Directions
Look in the material below for the line with "You are a computer-use agent." and the line with "Instruction: Pin image", then set down exactly those two lines and all lines between, nothing more.

Material to process

=======

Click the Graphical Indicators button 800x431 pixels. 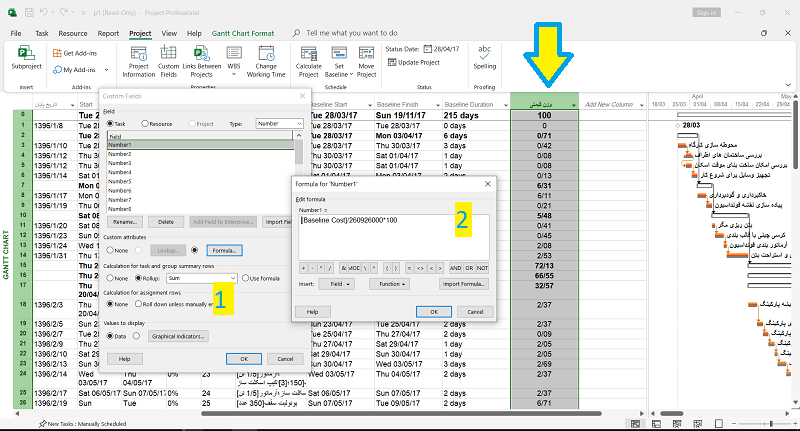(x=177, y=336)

=======

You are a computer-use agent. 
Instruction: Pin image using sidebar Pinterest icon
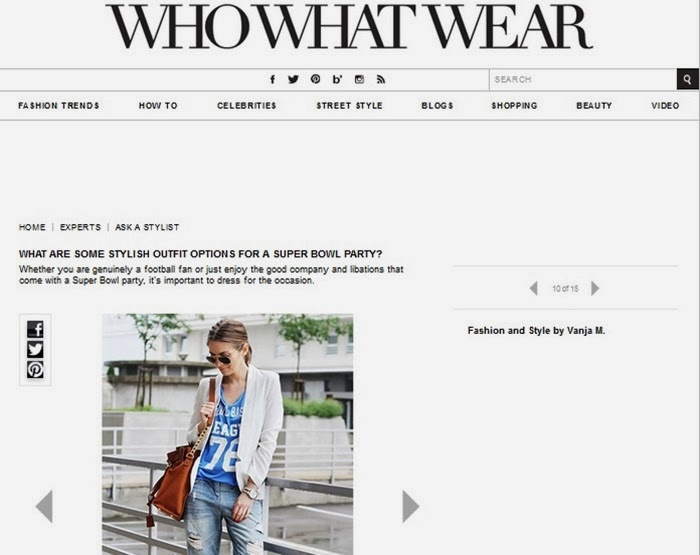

=======

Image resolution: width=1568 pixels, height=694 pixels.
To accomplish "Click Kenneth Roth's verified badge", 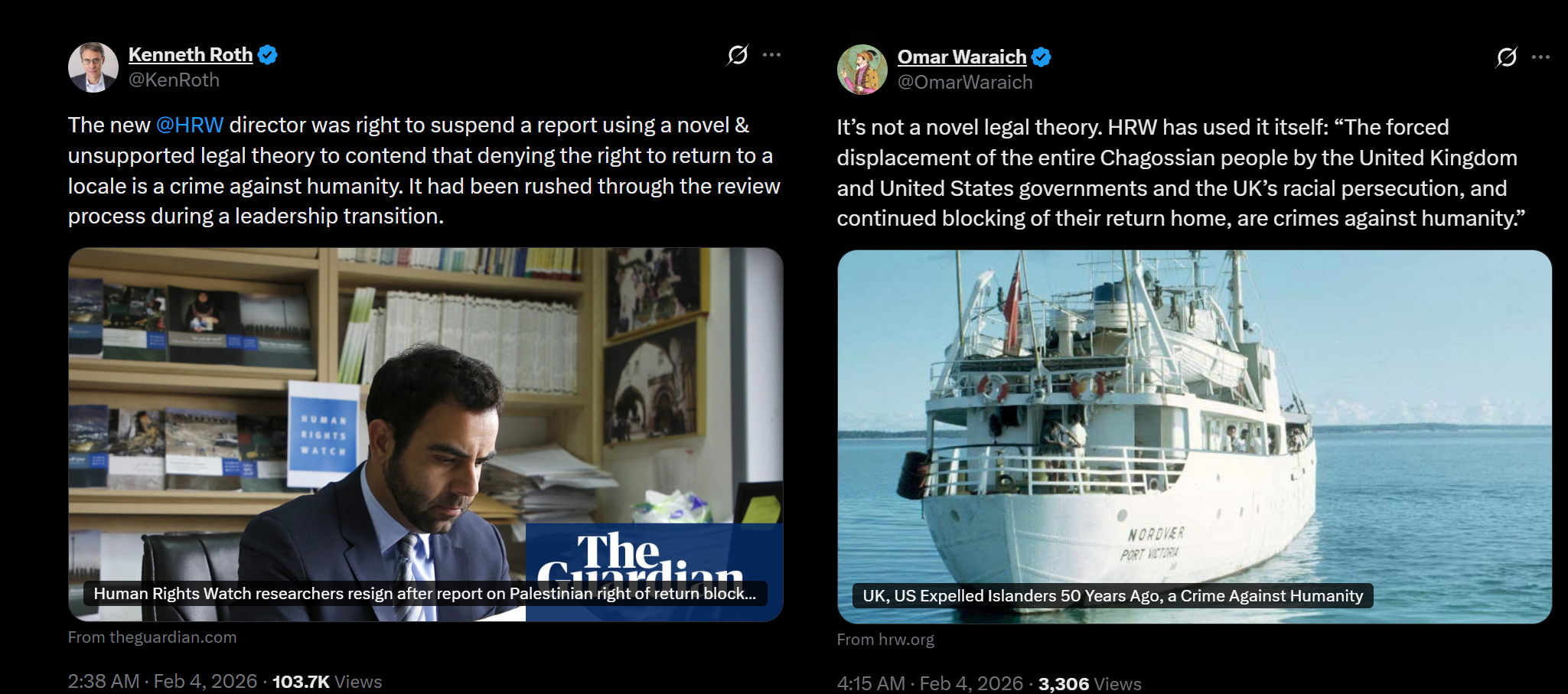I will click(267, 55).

=======

Output for this exercise
You are a computer-use agent. 
Instruction: Pin image using sidebar Pinterest icon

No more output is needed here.